Copy exactly the line containing "Check the box next to order 227" and all the lines that follow it to the end of the records, minus the pictures.

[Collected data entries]
=== Section Start ===

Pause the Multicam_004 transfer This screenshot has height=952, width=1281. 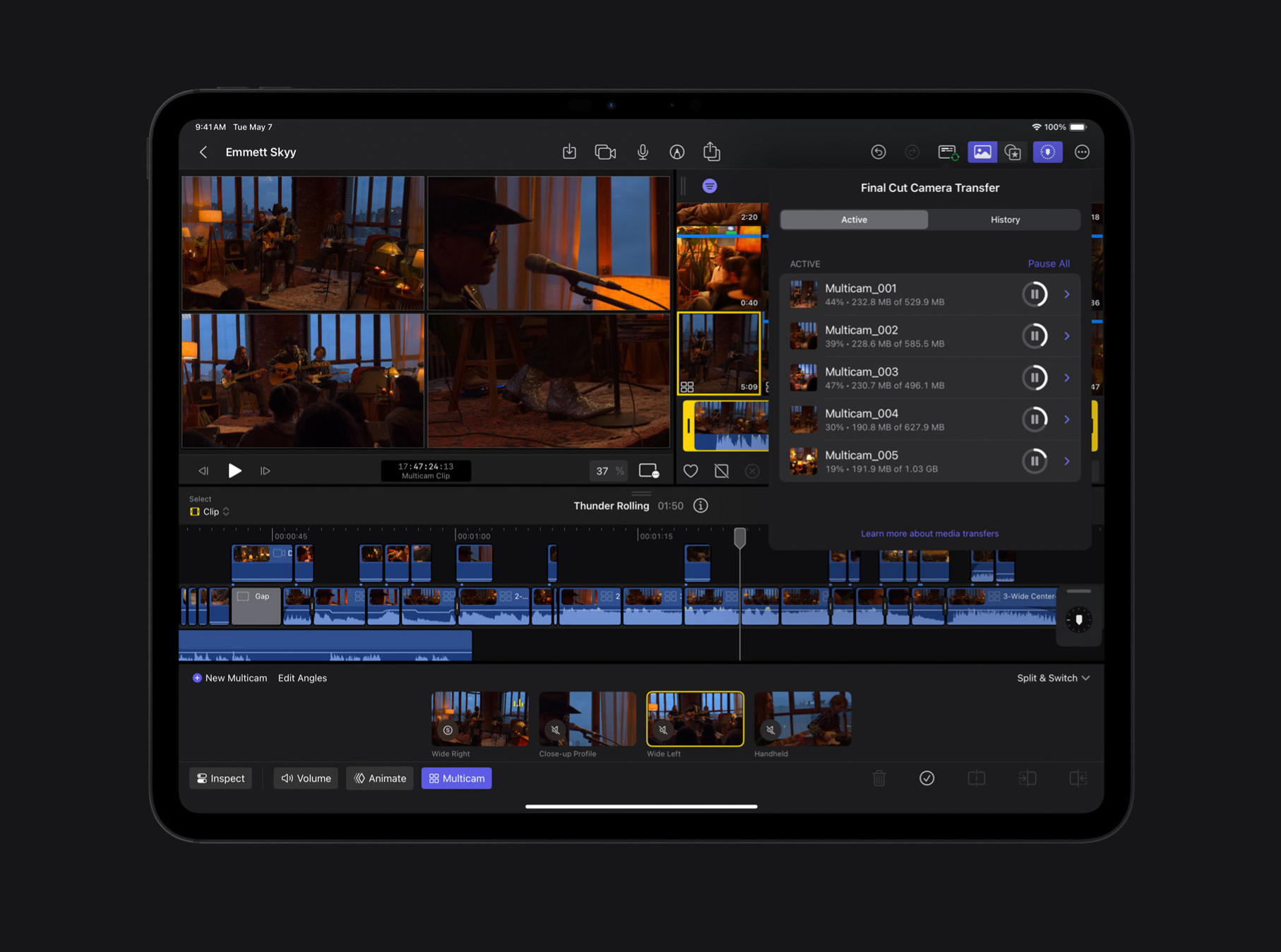pyautogui.click(x=1035, y=420)
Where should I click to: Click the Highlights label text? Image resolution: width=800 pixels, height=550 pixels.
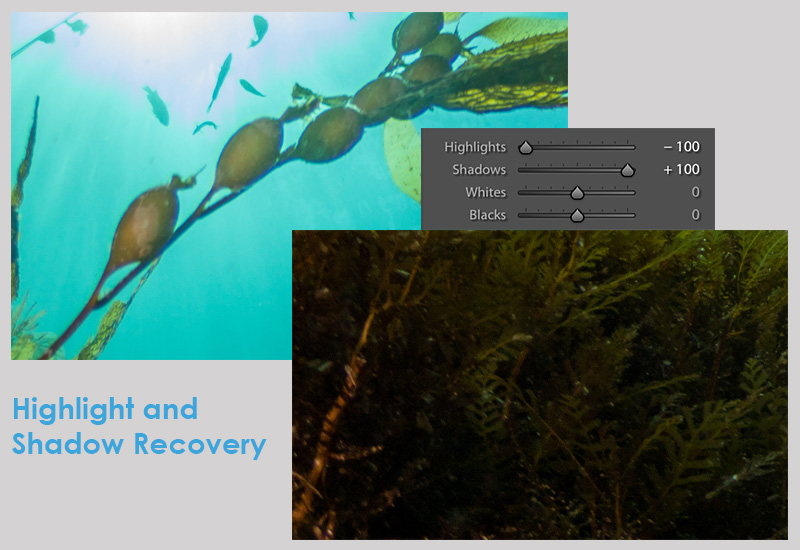coord(475,147)
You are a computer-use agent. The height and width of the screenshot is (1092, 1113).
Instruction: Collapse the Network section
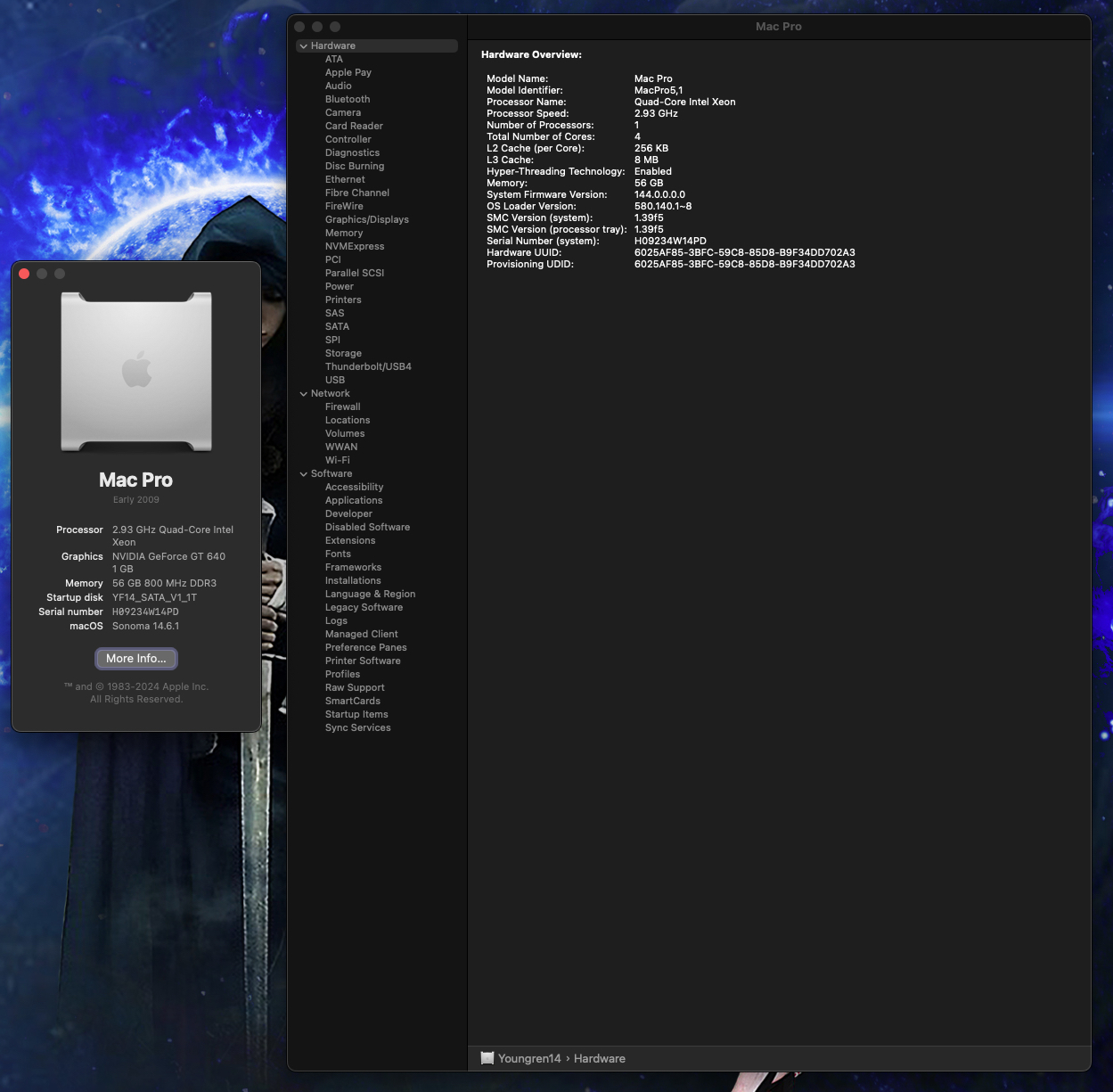pyautogui.click(x=304, y=393)
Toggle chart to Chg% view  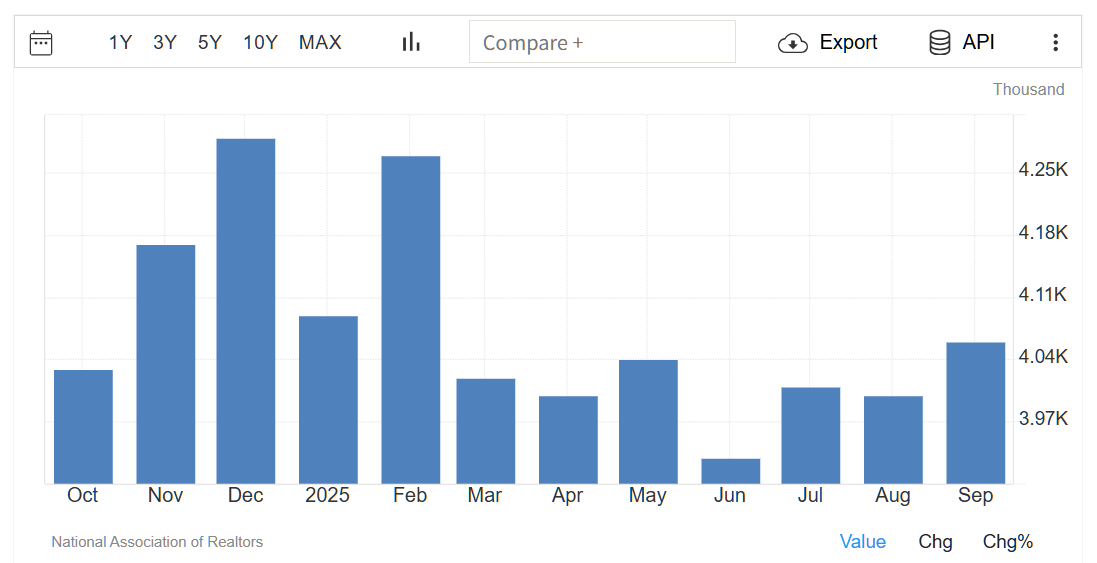[1008, 541]
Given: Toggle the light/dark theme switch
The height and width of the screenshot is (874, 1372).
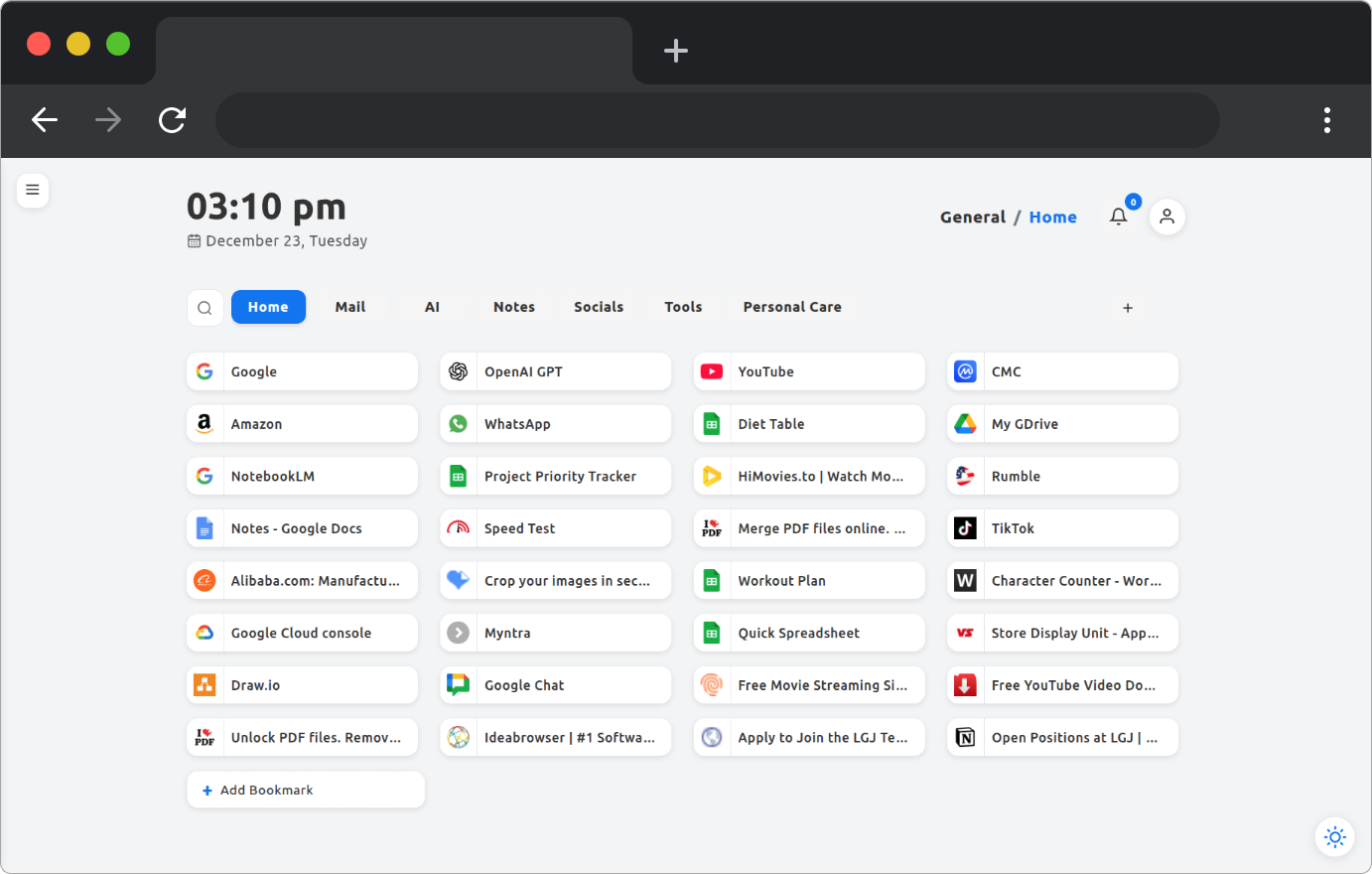Looking at the screenshot, I should pyautogui.click(x=1334, y=836).
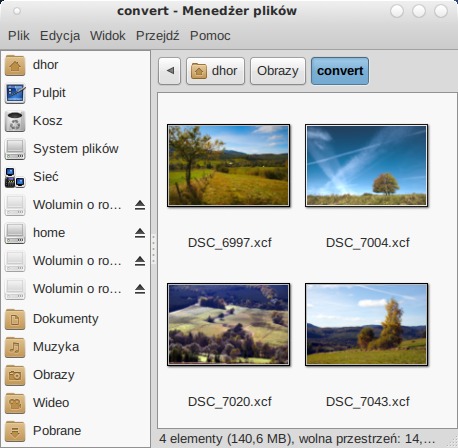Eject the last Wolumin volume
Screen dimensions: 458x448
(x=140, y=289)
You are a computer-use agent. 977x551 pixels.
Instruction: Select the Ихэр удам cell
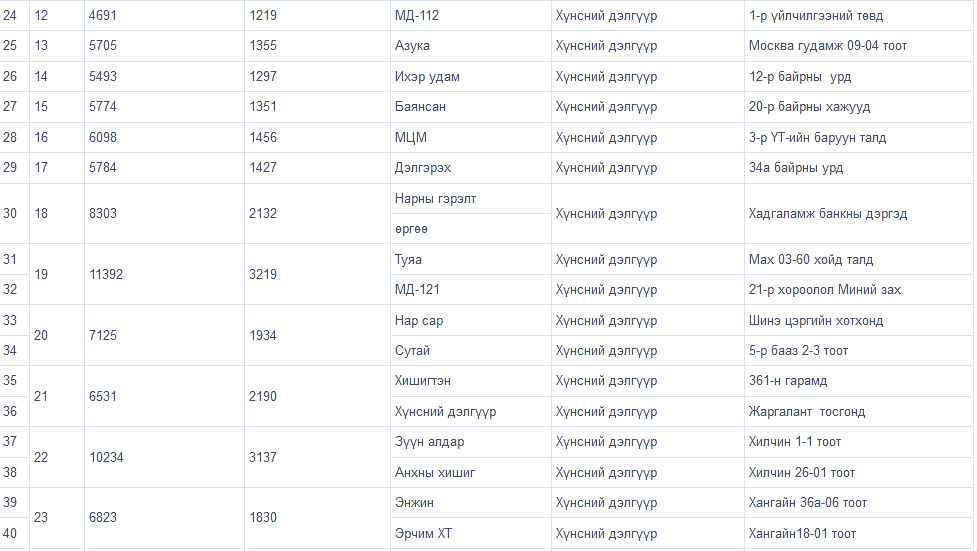[x=427, y=77]
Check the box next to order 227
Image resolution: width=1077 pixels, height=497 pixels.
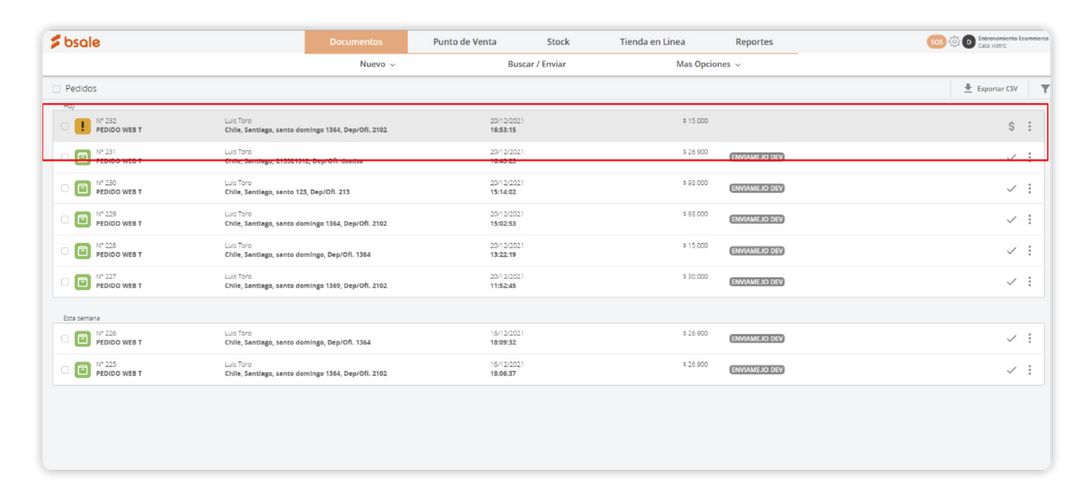[65, 281]
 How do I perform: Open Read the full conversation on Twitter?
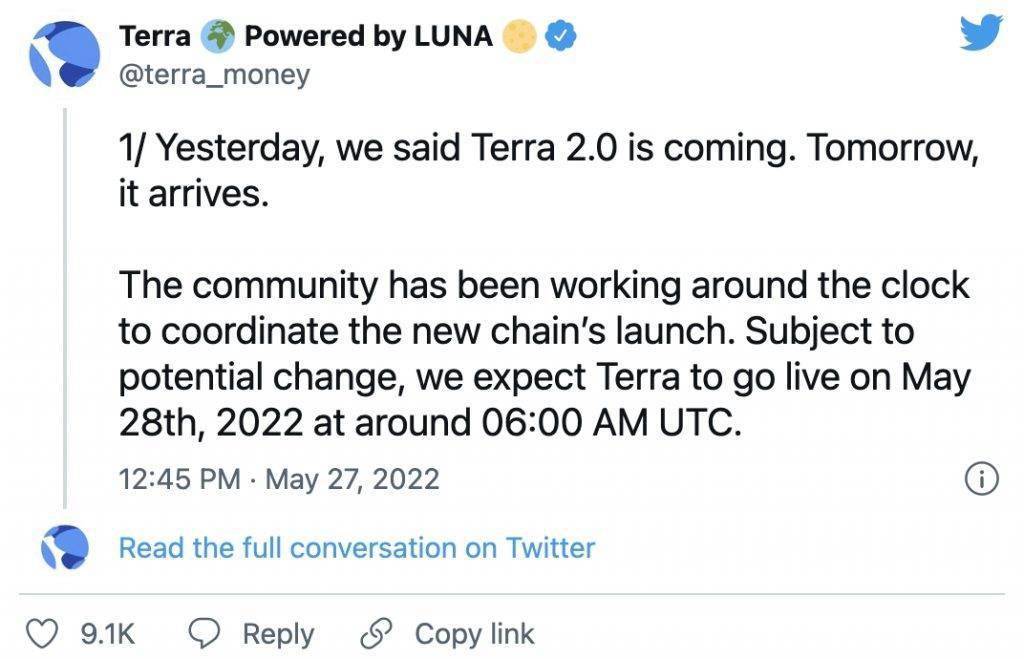click(x=360, y=548)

=== Section End ===

Exercise solution =>
Check the box next to order 227
Image resolution: width=1077 pixels, height=497 pixels.
[65, 281]
 How do I perform: Open Read the full conversation on Twitter?
click(x=360, y=548)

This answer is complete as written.